Dati forniti.

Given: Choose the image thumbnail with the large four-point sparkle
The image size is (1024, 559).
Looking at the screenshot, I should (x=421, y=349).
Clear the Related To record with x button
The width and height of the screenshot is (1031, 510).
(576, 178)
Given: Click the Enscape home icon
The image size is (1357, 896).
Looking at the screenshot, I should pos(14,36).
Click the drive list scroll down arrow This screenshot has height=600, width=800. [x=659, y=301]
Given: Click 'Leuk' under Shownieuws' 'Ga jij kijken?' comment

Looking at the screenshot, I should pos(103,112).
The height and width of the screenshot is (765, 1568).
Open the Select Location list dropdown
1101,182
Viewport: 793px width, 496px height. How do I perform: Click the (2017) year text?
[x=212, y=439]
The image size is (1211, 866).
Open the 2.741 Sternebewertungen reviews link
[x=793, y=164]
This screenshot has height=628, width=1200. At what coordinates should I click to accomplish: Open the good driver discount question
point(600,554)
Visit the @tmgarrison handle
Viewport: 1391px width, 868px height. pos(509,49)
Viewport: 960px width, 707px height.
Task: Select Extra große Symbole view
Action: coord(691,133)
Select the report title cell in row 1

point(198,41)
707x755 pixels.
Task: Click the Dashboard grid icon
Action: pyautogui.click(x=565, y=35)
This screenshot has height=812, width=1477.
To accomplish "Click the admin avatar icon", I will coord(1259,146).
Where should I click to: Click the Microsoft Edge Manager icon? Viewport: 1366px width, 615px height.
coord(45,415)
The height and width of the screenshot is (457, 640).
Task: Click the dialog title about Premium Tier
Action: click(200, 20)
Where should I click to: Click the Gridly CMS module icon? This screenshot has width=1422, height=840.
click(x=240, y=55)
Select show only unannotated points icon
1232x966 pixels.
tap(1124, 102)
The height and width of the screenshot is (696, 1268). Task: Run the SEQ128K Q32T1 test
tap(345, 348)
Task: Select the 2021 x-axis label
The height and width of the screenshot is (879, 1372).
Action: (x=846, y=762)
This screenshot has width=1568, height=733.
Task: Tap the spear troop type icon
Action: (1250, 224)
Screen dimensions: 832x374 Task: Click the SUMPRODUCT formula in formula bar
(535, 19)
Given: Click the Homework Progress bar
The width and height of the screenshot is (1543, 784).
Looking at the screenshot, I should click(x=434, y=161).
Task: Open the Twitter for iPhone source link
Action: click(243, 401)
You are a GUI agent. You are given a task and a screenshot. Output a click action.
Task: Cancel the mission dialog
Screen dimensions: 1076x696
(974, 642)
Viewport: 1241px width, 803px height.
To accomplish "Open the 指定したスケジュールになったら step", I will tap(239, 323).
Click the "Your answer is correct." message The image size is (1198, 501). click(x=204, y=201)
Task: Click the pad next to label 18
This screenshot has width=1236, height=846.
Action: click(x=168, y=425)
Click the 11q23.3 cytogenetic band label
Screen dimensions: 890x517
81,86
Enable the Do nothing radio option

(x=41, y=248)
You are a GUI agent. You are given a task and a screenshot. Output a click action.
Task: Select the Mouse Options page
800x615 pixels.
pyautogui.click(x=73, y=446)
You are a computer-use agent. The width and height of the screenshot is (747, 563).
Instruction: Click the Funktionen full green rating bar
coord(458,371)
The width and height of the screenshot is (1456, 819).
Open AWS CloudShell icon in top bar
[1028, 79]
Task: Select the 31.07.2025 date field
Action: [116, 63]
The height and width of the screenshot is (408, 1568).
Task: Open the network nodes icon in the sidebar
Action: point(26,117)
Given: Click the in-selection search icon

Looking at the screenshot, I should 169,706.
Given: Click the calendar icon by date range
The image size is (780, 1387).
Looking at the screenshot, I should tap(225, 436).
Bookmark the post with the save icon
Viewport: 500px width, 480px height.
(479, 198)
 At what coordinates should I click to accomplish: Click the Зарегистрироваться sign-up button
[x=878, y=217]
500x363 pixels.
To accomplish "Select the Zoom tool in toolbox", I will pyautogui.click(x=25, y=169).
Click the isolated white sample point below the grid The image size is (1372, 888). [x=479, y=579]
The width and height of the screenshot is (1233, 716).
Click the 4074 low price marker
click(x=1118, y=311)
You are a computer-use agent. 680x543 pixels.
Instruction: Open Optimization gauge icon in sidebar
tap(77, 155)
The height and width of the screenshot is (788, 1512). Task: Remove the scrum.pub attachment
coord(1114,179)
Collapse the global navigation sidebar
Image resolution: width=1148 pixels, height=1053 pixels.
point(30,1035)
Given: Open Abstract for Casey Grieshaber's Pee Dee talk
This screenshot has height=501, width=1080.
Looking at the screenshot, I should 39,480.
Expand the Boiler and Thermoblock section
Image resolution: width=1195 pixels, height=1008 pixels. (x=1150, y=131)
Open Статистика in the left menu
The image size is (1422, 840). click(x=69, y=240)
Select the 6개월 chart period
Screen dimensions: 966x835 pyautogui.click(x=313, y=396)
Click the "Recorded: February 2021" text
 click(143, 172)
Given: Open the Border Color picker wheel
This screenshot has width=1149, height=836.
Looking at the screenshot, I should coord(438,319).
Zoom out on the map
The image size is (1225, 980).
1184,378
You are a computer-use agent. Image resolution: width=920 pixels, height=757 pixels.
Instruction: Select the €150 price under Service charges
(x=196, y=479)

Lavoro richiesto.
Individua tutte le righe dei record in cui compare la parola "Open" e trascrivile.

Risultato del compito.
Open the Select Location list dropdown
Open the 2.741 Sternebewertungen reviews link
This screenshot has height=628, width=1200. At what coordinates should I click to accomplish: Open the good driver discount question
Task: Open the Twitter for iPhone source link
To accomplish "Open the 指定したスケジュールになったら step", I will tap(239, 323).
Open AWS CloudShell icon in top bar
Task: Open the network nodes icon in the sidebar
Instruction: Open Optimization gauge icon in sidebar
Given: Open Abstract for Casey Grieshaber's Pee Dee talk
Open Статистика in the left menu
Given: Open the Border Color picker wheel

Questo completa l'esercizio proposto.